La Russie, qui en est désormais à quatre ans et demi de son invasion à grande échelle de l’Ukraine, et l’Iran, engagé depuis six mois dans une guerre contre les États-Unis et Israël, considèrent le sommet de l’Organisation de coopération de Shanghai (OCS) comme une tribune importante pour renforcer leurs relations avec des partenaires non occidentaux. Les dirigeants de la Chine, de la Russie, de l’Iran et de l’Inde se sont réunis le 31 août 2026 au Kirghizistan avec d’autres chefs d’État à l’occasion du 25e sommet de l’OCS, un groupe présenté comme un contrepoids à l’influence mondiale des États-Unis.
Le président russe, Vladimir Poutine, a rencontré séparément le président chinois, Xi Jinping, et le premier ministre indien, Narendra Modi. De son côté, le président iranien Massoud Pezeshkian a rencontré, entre autres, le Premier ministre indien Narendra Modi, qu’il n’avait pas vu depuis le début de la guerre.

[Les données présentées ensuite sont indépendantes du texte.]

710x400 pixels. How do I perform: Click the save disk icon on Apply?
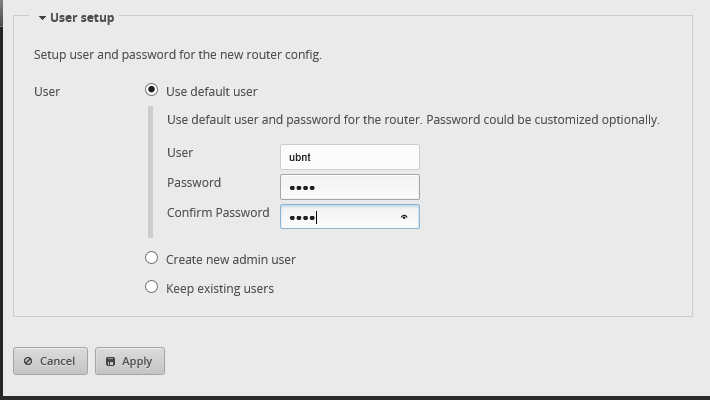point(110,361)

Ce mardi 1er septembre, il doit voir Vladimir Poutine et Xi Jinping, afin de s’assurer de leur soutien face à Washington.

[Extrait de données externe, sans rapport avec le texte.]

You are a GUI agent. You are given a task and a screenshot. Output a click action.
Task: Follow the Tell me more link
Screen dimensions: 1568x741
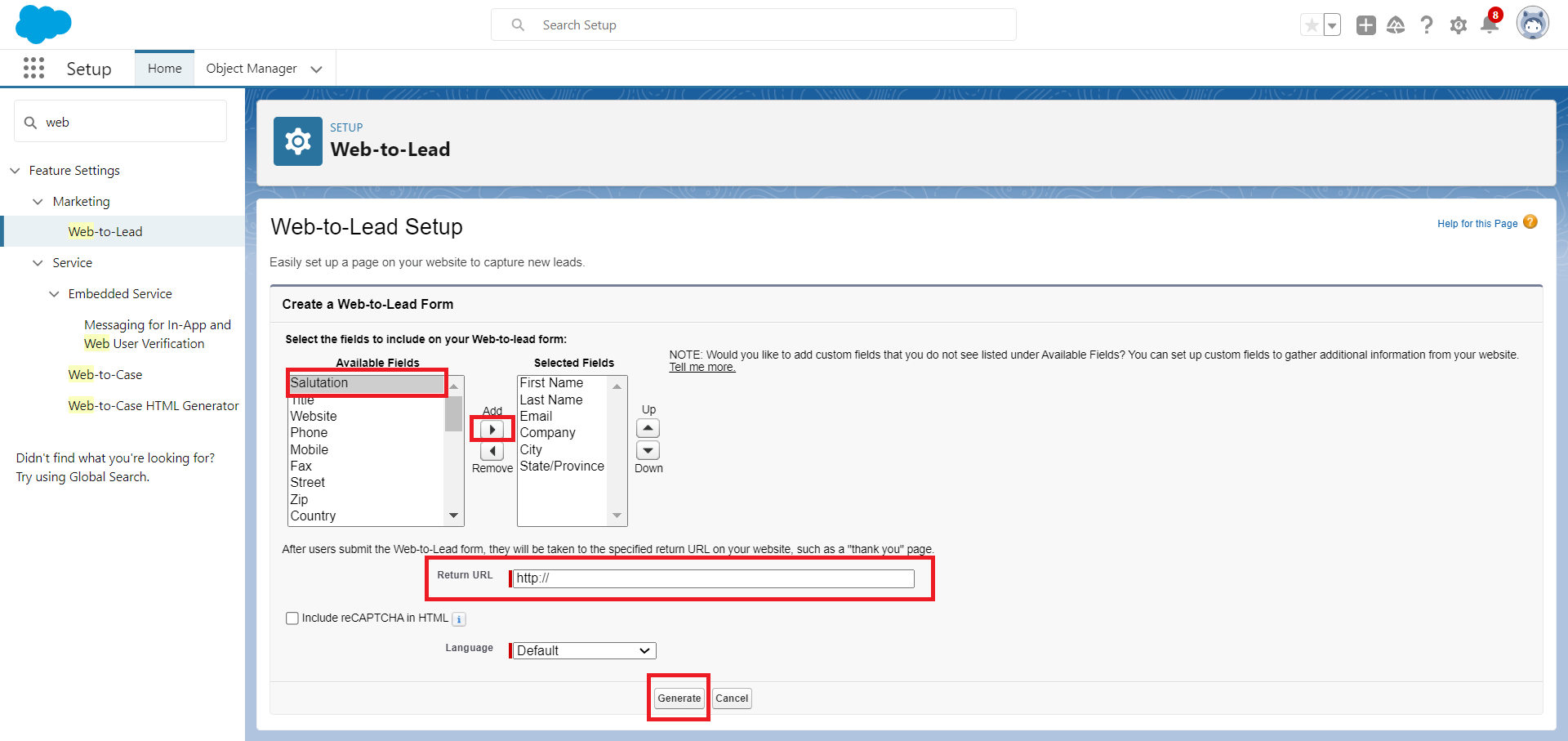tap(702, 368)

L’OCS a été fondée en 2001 par la Chine, la Russie et quatre États d’Asie centrale en tant que forum de sécurité. Au cours du dernier quart de siècle, elle a gagné en taille et en influence, bien que ses objectifs et ses programmes restent vagues et que sa notoriété soit faible. Elle compte désormais dix pays membres : la Russie, la Chine, l’Inde, l’Iran, le Pakistan, le Bélarusse, le Kazakhstan, le Kirghizistan, le Tadjikistan et l’Ouzbékistan. De nombreux autres pays bénéficient du statut de «partenaires de dialogue».
Aux côtés de la Russie, la Chine a présenté l’OCS comme une alternative aux organisations alignées sur l’Occident telles que le G7, et a souhaité ces dernières années étendre la portée et l’influence de l’organisation, en s’engageant à fournir une aide au développement et une assistance financière.